Liana knew who she meant. “I cannot. He does not want me; he wants gold. Now that he has it, he should be content.”

“Gold makes a cold bed partner.”

A lump formed in Liana's throat. “He has his Days. Now, will you excuse me? I have a bit of embroidery that needs finishing.”

They walked down the stairs to the solar, and Iolanthe bid Liana farewell.

 

That evening Severn came to Iolanthe's apartments. He was limping and there was a blood-dripping gash on the side of his head. Io motioned to her maid and soon Io was bathing his head with a linen cloth.

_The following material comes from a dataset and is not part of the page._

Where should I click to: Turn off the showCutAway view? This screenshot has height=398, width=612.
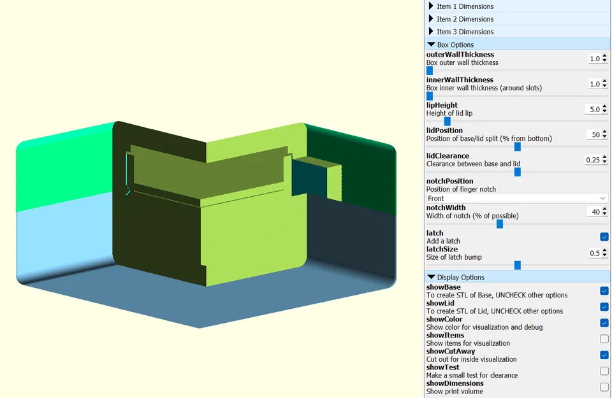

“I am going to kill my brother,” Severn said through his teeth. “That is the only way to stop him. Did you talk any sense into that wife of his?”

“I had as much success talking to her as you have had with your brother.”

“Watch that!” Severn said, wincing. “I don't want new wounds. At least I can understand Rogan. He's been very tolerant of that woman, allowing her to sit by him while he judged the courts, letting her do what she could in the village, even giving her a full day in bed.”

“He has been
most
generous,” Io said sarcastically.

“He has, actually. I never thought he'd be so generous with a wife.”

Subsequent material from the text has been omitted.